Records for locating displayed items

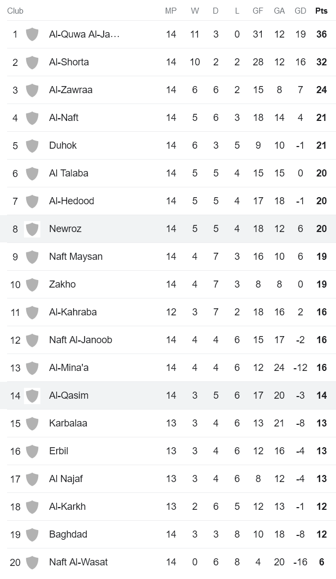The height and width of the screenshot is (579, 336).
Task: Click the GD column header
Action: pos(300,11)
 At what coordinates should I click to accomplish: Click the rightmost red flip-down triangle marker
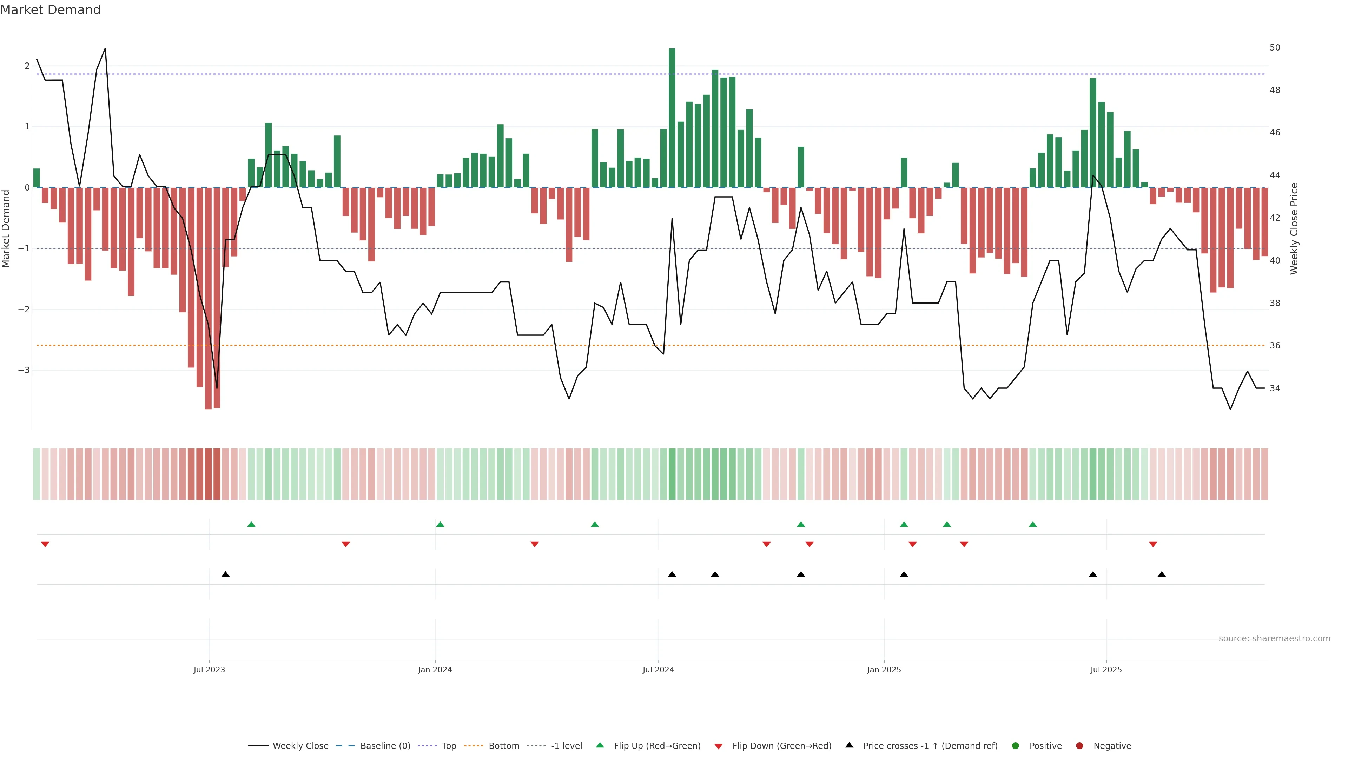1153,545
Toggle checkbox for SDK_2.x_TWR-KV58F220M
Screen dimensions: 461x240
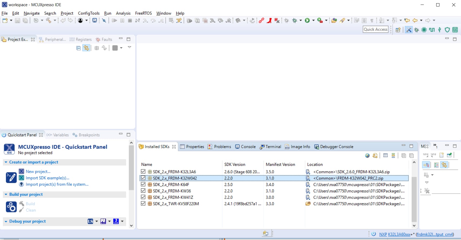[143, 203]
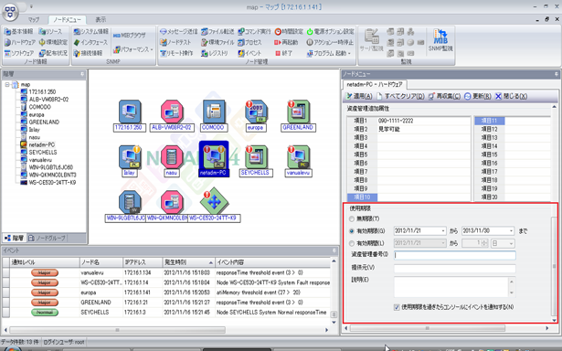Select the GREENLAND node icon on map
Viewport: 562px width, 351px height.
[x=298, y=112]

DIRECTIONS - Convert every line of the material above into a JSON list of strings, one string per line, skipping blank lines. Leave the pictures out.

THE ANSWER -
[
  "The height and width of the screenshot is (579, 336).",
  "Task: Click the GD column header",
  "Action: pos(300,11)",
  " At what coordinates should I click to accomplish: Click the rightmost red flip-down triangle marker",
  "1153,545",
  "Toggle checkbox for SDK_2.x_TWR-KV58F220M",
  "Screen dimensions: 461x240",
  "[143, 203]",
  "Select the GREENLAND node icon on map",
  "Viewport: 562px width, 351px height.",
  "[x=298, y=112]"
]